The site became host to a Seleucid fort during the Syrian Wars (3rd century BCE), before later developing into a civilian settlement from the last quarter of the 2nd century BCE. In 81 BCE, it became a part of the Hasmonean state, according to Josephus, in The Jewish War after Alexander Jannaeus captured it from the Seleucid ruler Demetrius Eucaerus.

Scholarly consensus places Jewish settlement in the Golan region, including Gamla, as a consequence of Jannaeus' conquests. The town's name, "Gamla" (Hebrew: גמלא), with a final aleph, may suggest Aramaic-speaking Jewish inhabitants, possibly post-exilic returnees from Babylonian captivity. However, an alternative spelling used in the Jerusalem Talmud (Hebrew: גמלה) with a final he, may contradict this.

Syon suggests textual and archaeological evidence indicate a Jewish presence in Gamla antedating Jannaeus. This Jewish-majority civilian population likely emerged during the last quarter of the second century BCE, under John Hyrcanus, gradually settling at Gamla alongside a possibly remaining garrison.

===Roman period===
The city became famous for producing high-quality olive oil. It was actively developed during the reign of Herod the Great, and later was a disputed area between Herod Antipas and Nabatean King Aretas IV Philopatris.

The Lucilii Gamalae, a prominent family of the elite of Ostia Antica, have been suggested, following Theodor Mommsen, to have originated from Gamla, based on the rare cognomen Gamala. One proposed explanation is that the ancestor of the family was a slave from Gamla who was brought to Italy and took the name of his place of origin; his descendants later rose to prominence in Ostia's civic administration. This migration has been tentatively dated as early as Pompey's conquest of Judaea in 63 BCE.

=== Great Jewish revolt ===
Gamla gained historical significance during the Great Jewish Revolt against Rome as a major rebel stronghold. Initially loyal to the Romans, Gamla turned rebellious under the influence of refugees from other locations, after Philip, son of Yakim, one of Agrippa II's generals, left the town. A man named Joseph, son of the midwife, persuaded the town's elders to revolt. The town grew as it became a haven for refugees fleeing the Roman advance in Galilee. Archaeological evidence, such as hearths and storage jars, confirms the presence of a large population. During the revolt, the town minted its own coins, likely more as propaganda than currency. These coins, bearing the inscription "For the redemption of Jerusalem the H(oly)" in a mixture of paleo-Hebrew (biblical) and Aramaic, have been found in only six instances.

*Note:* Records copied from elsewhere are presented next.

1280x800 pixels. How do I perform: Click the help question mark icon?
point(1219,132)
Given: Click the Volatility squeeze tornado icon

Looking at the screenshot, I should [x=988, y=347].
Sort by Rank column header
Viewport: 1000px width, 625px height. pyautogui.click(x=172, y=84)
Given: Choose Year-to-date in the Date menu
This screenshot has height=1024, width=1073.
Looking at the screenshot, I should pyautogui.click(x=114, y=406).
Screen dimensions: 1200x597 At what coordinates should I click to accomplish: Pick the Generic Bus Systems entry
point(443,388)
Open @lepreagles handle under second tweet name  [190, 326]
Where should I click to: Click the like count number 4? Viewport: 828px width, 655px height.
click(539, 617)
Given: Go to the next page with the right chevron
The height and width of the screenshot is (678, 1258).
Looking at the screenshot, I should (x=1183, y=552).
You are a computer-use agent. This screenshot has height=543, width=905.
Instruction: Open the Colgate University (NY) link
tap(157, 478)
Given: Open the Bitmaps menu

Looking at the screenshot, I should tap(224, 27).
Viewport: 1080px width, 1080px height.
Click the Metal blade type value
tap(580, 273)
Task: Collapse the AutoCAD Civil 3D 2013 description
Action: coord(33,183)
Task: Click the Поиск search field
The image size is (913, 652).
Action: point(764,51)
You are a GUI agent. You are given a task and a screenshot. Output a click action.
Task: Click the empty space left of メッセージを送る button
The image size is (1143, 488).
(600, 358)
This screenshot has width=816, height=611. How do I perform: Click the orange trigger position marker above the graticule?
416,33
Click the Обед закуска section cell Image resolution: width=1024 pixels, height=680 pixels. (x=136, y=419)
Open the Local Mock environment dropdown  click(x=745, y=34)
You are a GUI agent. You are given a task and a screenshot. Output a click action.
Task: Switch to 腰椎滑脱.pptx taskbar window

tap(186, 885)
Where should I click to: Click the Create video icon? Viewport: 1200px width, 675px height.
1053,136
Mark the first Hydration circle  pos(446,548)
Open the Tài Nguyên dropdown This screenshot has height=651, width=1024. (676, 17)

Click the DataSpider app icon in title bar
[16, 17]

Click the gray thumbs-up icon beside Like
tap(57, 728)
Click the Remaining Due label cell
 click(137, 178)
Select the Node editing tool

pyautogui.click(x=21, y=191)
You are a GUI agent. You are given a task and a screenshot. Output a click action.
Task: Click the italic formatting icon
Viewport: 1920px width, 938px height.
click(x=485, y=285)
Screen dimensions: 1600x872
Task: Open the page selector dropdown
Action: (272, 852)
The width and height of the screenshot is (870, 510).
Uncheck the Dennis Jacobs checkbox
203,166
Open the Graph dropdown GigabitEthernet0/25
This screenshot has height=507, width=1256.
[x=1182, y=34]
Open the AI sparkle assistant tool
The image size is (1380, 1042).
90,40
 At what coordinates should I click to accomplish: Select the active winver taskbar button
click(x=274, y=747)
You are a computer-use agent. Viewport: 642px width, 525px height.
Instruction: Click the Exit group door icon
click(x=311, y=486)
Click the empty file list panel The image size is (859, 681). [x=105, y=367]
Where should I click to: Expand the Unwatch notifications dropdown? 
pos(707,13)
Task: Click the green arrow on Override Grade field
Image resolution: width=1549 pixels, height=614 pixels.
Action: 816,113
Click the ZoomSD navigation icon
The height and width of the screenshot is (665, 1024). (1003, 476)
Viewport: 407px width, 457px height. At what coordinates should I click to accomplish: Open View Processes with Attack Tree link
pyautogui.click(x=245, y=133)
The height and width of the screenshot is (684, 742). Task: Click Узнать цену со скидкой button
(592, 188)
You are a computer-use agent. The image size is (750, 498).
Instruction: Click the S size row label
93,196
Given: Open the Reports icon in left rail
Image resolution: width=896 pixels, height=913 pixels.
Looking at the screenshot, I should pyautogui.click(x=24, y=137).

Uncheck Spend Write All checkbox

According to Flavius Josephus, who served as the commander of Galilee during the early phases of the revolt, he fortified Gamla by building a city wall. Josephus gives a very detailed topographical description of the city, which he also referred to as Gamala, and the steep ravines which precluded the need to build a wall around it. Only along the northern saddle, at the town's eastern extremity, was a 350 meter-long wall built. It was constructed by blocking gaps between existing houses and destroying houses that lay in its way. It was one of only five cities in the Galilee and Golan that stood against Vespasian's legions, reflecting the cooperation between the local population and the rebels.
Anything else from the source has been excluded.